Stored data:
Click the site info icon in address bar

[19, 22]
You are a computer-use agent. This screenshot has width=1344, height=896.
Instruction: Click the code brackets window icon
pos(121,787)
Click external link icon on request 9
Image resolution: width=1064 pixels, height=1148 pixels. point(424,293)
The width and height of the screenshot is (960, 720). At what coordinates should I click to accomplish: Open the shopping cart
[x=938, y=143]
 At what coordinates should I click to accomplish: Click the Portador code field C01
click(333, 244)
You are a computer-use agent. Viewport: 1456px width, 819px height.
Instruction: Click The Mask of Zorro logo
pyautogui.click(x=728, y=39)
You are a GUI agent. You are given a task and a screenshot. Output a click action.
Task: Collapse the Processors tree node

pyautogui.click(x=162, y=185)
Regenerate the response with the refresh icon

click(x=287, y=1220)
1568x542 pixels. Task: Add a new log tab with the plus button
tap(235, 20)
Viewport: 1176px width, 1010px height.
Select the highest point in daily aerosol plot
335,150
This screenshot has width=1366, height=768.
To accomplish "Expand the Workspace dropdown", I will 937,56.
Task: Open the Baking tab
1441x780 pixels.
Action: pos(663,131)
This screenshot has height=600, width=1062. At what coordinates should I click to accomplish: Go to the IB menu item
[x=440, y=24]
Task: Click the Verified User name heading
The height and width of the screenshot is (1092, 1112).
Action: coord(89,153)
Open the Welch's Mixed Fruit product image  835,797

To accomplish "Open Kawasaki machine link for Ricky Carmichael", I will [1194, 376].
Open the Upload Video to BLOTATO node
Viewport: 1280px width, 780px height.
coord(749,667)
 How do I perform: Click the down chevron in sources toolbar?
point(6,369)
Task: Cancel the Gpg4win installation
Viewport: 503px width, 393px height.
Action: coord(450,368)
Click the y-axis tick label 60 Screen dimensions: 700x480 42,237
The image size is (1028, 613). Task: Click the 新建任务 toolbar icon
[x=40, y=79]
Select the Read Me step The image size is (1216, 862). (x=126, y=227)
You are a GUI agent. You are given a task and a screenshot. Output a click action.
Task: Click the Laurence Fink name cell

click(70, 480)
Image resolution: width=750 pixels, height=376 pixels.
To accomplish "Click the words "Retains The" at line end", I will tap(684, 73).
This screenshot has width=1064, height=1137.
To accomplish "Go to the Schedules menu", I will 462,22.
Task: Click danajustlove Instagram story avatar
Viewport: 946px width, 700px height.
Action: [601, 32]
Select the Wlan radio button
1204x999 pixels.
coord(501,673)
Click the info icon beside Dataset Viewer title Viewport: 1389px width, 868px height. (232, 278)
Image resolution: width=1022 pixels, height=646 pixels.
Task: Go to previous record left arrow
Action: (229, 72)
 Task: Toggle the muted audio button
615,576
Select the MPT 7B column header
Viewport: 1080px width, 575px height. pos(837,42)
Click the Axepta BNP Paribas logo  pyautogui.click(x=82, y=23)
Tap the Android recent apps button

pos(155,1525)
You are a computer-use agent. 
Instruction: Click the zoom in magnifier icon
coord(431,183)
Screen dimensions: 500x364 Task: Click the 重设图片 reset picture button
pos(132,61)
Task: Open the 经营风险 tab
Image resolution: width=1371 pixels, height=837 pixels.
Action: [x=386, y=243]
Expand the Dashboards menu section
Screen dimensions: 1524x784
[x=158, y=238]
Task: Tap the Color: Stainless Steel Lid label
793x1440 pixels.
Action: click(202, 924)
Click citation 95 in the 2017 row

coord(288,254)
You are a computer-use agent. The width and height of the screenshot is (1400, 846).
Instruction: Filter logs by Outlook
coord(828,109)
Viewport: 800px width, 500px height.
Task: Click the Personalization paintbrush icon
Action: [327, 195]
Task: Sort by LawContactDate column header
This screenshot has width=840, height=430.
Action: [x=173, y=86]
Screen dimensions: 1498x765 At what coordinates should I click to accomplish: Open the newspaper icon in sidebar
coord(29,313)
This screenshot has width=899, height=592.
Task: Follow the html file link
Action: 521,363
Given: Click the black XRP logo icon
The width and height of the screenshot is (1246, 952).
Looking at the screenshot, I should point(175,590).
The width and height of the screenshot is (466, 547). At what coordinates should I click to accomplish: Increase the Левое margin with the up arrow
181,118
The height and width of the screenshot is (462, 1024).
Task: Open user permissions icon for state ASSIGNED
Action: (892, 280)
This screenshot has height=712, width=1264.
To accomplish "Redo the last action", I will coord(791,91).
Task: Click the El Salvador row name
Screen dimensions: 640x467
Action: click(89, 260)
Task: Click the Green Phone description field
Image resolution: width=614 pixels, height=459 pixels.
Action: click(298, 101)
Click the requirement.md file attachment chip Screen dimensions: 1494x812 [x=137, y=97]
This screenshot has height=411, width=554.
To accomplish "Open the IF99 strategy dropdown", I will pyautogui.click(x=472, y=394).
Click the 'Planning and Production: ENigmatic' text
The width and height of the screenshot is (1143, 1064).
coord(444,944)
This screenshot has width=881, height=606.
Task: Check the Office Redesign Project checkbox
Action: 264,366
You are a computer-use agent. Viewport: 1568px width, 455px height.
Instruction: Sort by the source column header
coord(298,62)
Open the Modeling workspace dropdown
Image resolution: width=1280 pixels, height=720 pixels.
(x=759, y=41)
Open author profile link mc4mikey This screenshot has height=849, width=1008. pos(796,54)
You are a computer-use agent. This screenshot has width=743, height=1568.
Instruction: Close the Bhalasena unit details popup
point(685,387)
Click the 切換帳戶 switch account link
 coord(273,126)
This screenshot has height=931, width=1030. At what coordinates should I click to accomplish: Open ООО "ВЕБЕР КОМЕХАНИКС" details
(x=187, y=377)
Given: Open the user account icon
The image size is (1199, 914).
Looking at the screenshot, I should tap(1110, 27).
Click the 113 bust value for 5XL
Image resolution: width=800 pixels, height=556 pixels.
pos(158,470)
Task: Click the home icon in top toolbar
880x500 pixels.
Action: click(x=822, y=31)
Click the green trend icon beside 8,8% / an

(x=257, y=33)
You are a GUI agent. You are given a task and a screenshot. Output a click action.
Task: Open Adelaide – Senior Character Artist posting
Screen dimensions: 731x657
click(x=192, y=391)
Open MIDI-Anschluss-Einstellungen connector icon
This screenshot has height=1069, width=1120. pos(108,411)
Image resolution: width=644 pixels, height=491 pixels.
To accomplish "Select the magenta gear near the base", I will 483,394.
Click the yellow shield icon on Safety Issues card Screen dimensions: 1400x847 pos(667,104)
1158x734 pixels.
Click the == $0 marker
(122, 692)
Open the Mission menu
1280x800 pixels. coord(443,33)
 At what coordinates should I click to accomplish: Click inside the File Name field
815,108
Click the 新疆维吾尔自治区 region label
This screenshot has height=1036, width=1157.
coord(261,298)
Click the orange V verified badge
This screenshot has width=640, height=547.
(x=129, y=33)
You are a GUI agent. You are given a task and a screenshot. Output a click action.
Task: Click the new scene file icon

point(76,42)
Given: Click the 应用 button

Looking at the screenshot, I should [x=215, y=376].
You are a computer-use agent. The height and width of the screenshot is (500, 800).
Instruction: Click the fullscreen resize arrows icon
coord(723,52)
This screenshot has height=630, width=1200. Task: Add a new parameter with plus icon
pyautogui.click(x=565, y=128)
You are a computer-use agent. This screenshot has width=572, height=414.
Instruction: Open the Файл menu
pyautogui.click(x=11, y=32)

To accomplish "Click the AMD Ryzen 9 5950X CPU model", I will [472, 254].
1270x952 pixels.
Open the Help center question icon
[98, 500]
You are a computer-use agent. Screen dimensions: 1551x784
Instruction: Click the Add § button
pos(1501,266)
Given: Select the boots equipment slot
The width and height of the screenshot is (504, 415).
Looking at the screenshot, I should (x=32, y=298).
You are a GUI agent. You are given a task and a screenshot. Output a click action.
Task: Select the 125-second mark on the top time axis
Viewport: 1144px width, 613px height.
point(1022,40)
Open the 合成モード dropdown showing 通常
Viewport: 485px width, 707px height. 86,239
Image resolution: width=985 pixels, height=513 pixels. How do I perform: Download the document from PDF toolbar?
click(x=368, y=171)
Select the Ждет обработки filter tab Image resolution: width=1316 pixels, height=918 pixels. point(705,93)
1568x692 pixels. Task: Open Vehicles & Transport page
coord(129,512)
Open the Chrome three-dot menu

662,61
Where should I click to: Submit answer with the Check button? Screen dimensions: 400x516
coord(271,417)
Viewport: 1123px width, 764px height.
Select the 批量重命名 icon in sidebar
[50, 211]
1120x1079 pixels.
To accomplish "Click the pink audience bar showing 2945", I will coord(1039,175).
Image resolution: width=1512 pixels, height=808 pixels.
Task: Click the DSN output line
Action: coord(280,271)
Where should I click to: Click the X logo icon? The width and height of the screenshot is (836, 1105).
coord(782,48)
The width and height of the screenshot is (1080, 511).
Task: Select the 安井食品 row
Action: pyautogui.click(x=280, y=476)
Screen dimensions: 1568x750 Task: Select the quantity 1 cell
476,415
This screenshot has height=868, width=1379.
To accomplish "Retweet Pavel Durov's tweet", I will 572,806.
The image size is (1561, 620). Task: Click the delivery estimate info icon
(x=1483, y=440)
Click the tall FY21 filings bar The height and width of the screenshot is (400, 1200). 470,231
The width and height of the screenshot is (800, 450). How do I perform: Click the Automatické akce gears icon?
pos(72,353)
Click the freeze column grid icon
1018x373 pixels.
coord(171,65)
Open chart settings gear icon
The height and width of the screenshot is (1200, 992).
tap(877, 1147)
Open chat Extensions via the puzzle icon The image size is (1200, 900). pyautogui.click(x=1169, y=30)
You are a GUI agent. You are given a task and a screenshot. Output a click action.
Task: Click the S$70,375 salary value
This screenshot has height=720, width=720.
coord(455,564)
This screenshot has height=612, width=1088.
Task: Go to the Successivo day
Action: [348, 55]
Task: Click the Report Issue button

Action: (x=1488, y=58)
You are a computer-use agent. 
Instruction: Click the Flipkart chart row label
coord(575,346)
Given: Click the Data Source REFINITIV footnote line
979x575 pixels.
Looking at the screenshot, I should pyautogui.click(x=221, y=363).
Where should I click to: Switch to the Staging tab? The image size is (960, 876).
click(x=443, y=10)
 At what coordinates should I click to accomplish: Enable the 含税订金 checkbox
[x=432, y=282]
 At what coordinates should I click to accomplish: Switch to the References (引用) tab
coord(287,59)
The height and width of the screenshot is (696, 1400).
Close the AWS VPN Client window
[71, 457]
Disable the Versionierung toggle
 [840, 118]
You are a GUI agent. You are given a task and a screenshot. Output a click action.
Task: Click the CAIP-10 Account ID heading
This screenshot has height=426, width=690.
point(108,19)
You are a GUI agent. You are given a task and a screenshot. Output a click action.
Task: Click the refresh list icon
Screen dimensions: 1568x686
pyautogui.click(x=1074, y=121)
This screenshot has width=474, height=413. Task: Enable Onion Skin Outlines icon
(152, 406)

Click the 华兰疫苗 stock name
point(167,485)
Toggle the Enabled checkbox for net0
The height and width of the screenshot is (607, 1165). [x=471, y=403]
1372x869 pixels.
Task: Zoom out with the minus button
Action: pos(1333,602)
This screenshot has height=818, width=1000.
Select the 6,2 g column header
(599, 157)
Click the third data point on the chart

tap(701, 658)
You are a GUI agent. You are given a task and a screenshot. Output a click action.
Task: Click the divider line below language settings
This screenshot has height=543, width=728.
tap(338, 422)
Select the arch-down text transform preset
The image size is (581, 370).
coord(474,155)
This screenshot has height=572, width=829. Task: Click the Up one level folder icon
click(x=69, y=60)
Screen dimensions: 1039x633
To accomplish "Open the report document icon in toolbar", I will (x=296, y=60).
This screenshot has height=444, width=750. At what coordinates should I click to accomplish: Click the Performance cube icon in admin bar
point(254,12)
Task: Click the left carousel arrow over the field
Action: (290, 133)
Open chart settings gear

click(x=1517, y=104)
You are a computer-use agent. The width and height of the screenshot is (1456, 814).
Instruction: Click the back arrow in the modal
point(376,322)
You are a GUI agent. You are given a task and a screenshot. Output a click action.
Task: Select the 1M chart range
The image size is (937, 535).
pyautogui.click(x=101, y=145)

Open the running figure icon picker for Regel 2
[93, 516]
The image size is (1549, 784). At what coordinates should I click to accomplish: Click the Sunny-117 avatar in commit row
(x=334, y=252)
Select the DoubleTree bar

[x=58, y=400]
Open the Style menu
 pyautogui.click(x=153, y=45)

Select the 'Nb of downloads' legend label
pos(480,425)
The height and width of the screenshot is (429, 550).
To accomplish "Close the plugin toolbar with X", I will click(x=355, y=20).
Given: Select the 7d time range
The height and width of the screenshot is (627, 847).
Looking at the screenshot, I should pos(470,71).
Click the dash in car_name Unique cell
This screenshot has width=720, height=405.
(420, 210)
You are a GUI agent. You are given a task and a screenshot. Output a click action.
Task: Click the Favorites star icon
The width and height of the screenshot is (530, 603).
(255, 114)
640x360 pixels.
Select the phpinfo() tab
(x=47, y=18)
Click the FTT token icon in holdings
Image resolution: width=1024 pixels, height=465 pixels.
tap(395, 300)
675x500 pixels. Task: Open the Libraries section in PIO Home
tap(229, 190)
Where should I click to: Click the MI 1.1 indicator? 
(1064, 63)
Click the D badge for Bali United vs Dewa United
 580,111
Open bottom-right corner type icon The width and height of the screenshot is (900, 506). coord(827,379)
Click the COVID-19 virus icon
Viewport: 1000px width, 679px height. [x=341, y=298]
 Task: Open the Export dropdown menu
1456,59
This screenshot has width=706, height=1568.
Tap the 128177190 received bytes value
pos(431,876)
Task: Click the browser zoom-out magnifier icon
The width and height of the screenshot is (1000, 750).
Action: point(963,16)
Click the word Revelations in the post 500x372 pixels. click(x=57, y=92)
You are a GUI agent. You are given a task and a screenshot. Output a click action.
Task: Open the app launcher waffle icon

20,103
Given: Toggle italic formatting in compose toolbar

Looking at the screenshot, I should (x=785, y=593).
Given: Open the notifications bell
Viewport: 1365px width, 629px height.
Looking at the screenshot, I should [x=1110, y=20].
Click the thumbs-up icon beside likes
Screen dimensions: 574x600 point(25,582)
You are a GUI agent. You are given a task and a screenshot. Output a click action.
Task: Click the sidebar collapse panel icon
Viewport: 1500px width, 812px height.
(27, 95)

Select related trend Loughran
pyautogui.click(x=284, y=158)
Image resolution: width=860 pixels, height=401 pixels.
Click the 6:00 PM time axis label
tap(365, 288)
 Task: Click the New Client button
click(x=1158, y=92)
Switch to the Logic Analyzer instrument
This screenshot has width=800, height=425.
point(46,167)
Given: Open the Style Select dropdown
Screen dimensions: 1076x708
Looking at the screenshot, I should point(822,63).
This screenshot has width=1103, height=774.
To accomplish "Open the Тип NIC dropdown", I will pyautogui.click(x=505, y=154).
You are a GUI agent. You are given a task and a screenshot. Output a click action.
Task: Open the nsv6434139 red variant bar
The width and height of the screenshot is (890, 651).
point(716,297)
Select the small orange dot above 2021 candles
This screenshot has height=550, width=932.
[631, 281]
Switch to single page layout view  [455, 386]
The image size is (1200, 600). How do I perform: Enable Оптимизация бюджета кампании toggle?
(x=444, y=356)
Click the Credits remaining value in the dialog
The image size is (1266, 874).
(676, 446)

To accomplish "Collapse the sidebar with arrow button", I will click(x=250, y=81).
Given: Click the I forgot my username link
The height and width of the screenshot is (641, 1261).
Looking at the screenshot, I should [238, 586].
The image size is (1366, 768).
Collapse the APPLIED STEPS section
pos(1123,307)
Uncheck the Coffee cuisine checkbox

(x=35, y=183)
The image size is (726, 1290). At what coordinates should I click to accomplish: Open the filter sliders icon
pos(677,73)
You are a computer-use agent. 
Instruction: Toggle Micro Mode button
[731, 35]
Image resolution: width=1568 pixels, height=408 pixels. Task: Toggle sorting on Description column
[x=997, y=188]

> **ASSIGNED TASK**:
Set down exactly, and only, the lines of the data above from the line containing "Given: Open the Style Select dropdown" through the last one.

> **RESULT OF THE EXERCISE**:
Given: Open the Style Select dropdown
Screen dimensions: 1076x708
Looking at the screenshot, I should point(822,63).
This screenshot has width=1103, height=774.
To accomplish "Open the Тип NIC dropdown", I will pyautogui.click(x=505, y=154).
You are a GUI agent. You are given a task and a screenshot. Output a click action.
Task: Open the nsv6434139 red variant bar
The width and height of the screenshot is (890, 651).
point(716,297)
Select the small orange dot above 2021 candles
This screenshot has height=550, width=932.
[631, 281]
Switch to single page layout view  [455, 386]
The image size is (1200, 600). How do I perform: Enable Оптимизация бюджета кампании toggle?
(x=444, y=356)
Click the Credits remaining value in the dialog
The image size is (1266, 874).
(676, 446)

To accomplish "Collapse the sidebar with arrow button", I will click(x=250, y=81).
Given: Click the I forgot my username link
The height and width of the screenshot is (641, 1261).
Looking at the screenshot, I should [238, 586].
The image size is (1366, 768).
Collapse the APPLIED STEPS section
pos(1123,307)
Uncheck the Coffee cuisine checkbox

(x=35, y=183)
The image size is (726, 1290). At what coordinates should I click to accomplish: Open the filter sliders icon
pos(677,73)
You are a computer-use agent. 
Instruction: Toggle Micro Mode button
[731, 35]
Image resolution: width=1568 pixels, height=408 pixels. Task: Toggle sorting on Description column
[x=997, y=188]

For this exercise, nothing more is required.